U2 live on French TV – U2log.com was there

The French TV channel Canal + had been preparing for this for a week: the welcoming of U2 as very special guests of the daily show “Le Grand Journal”. This show has become a reference for political and cultural events, a talk show offering one of the most state-of-the-art musical set.

Monday evening’s show was an exceptional event, since U2 had never done any live performance on any French television set before. Canal + was totally themed around U2 for the night, even broadcasting their advertising jingles under the colors and design of U2.

The excitement, the pressure, and the emotion were tangible amongst everyone on the set, including the exceptionally numerous VIP guests: TV presenters, singers, music business personalities. The set was “invaded” by dozens of guests, most of them having to stand or sit wherever they could, on the stairs and on the floor.

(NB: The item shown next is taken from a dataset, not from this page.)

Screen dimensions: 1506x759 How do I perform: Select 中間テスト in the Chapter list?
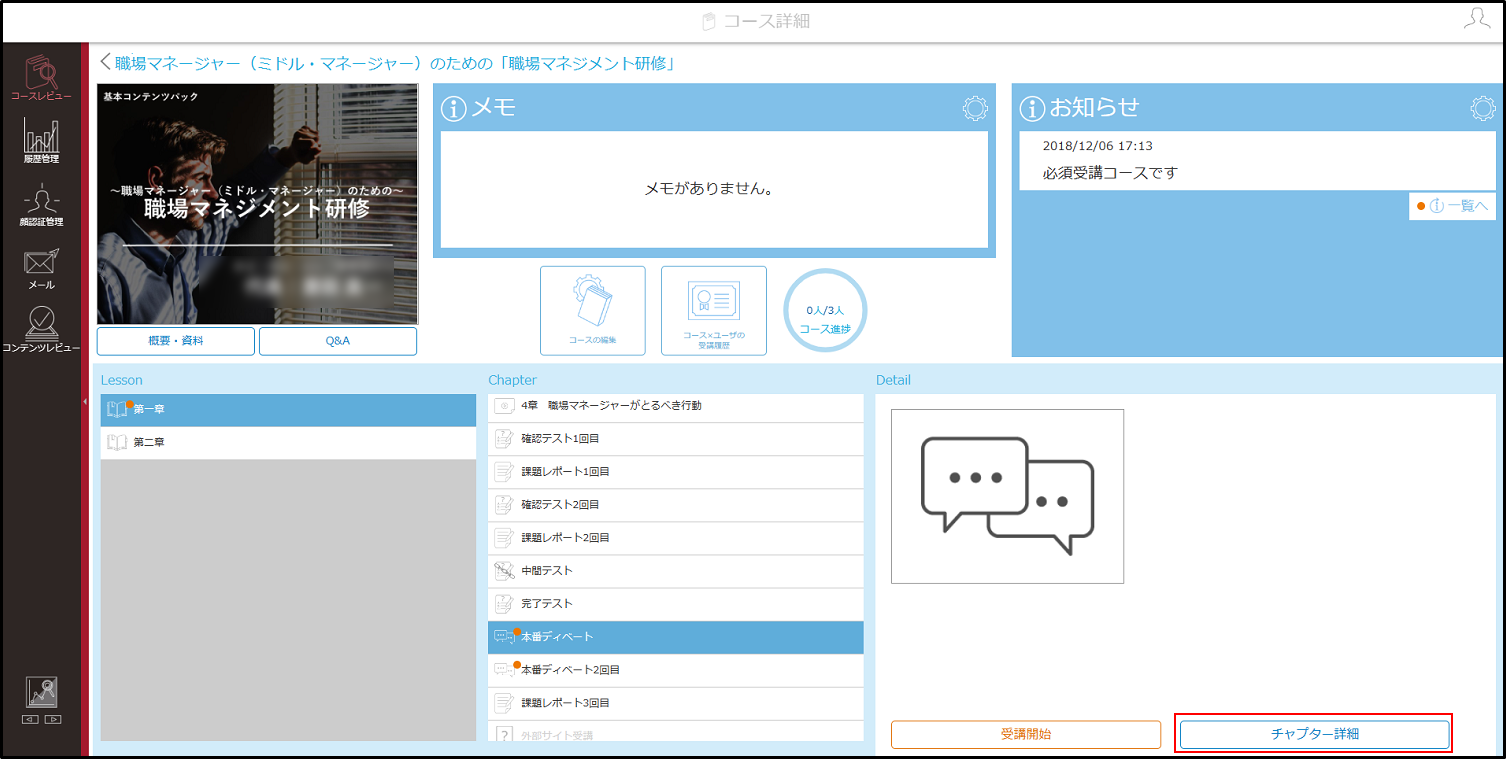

U2 appeared at 8.10 pm in a flood of music and images in front of a giant screen – starting “Get on your Boots” with a few notes of the French national anthem and a spoken French translation of the sentence “I don’t wanna talk about wars between nations”. Bono made the audience even louder and crazier as he kept diving into the crowd, shaking hands and embracing people. He even finished standing on the central table at the end of “Breathe”, performed right after a 20-minute interview with Bono and The Edge.

The interview was rather classic, revealing nothing that had not been said earlier. But it was really refreshing thanks to the light, whimsical mood and humour of Bono and The Edge. Both of them actually kept evading the presenters’ questions, making jokes and laughing, closer to each other than ever.

Asked first about the secret of their longevity, they mention that it’s all about the shoes. When Michel Denisot asks a rather complex question about the limits they set to themselves in the band, they naturally answer that “playing golf” would mean instant elimination for any member of the band. When the subject of The Edge’s particular taste for disco music is raised, Bono pretends to leave the set, explaining that the band would have to split up after this revelation. The political commitment of Bono was – deliberately – mentioned only briefly: the interview had to focus on music, Canal + had announced.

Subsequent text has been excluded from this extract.